Noël contre la faim

Publié le 16.08.2011 • Mis à jour le 23.03.2016

Gouvernance et défense des droits des communautés paysannes et indigènes affectées par les industries minières

La fiscalité du secteur minier est un thème central pour l’économie péruvienne qui multiplie les incitations fiscales afin d’attirer les investisseurs étrangers. Rencontre avec Victor Manuel Gamonal, économiste au sein de l’association CooperAcción, partenaire du CCFD-Terre Solidaire.
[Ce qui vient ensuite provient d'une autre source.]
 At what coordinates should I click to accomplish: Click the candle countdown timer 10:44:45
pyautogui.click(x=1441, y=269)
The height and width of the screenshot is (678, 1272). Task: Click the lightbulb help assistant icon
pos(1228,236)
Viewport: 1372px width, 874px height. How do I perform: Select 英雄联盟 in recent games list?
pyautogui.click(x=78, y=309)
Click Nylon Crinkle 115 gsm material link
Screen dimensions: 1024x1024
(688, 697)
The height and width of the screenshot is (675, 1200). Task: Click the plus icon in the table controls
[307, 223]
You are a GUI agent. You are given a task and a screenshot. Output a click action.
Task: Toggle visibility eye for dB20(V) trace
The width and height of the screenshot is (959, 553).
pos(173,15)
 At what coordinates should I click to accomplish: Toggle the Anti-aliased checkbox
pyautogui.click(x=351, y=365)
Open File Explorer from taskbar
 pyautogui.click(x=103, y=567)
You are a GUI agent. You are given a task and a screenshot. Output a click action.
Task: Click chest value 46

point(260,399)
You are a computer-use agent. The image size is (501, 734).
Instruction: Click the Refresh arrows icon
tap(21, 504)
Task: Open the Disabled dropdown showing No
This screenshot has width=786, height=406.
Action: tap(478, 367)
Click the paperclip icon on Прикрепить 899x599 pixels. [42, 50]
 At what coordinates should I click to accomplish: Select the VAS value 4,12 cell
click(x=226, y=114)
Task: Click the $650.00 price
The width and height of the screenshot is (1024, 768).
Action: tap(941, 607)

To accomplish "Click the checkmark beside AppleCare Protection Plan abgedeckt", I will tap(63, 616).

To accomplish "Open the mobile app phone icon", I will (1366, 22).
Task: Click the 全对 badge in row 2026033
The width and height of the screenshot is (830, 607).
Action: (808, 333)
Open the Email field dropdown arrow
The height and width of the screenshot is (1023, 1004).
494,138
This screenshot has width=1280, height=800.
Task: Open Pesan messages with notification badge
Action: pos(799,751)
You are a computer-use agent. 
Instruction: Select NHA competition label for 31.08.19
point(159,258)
Le projet soutenu par le CCFD-Terre Solidaire cherche à contribuer à la bonne gouvernance et à la défense des droits des communautés paysannes et indigènes affectées par ces industries, à travers un accompagnement visant à générer une culture de dialogue et une approche participative pour aider la promotion des processus de développement.

Pourquoi la fiscalité du secteur minier est-elle importante ?

Pour les pays en voie de développement, le financement des politiques sociales, de santé, d’éducation... provient essentiellement de deux sources : l’endettement ou la politique fiscale. C’est un thème central pour tout le continent et pour le Pérou qui a beaucoup emprunté, pendant une trentaine d’années, aux instances internationales. À partir des années 1990, l’activité minière est devenue un secteur stratégique pour l’économie. Le pays est le premier exportateur mondial d’argent, le deuxième pour le cuivre et le zinc et le sixième producteur d’or.

Cette activité emploie 5 % de la population économiquement active et représente environ 7 % du PIB, ainsi que plus de 60 % du montant des exportations. En 2010, les investissements dans le secteur minier ont atteint près de 2,8 milliards d’euros.

Comment fonctionne le système fiscal de ce secteur au Pérou ?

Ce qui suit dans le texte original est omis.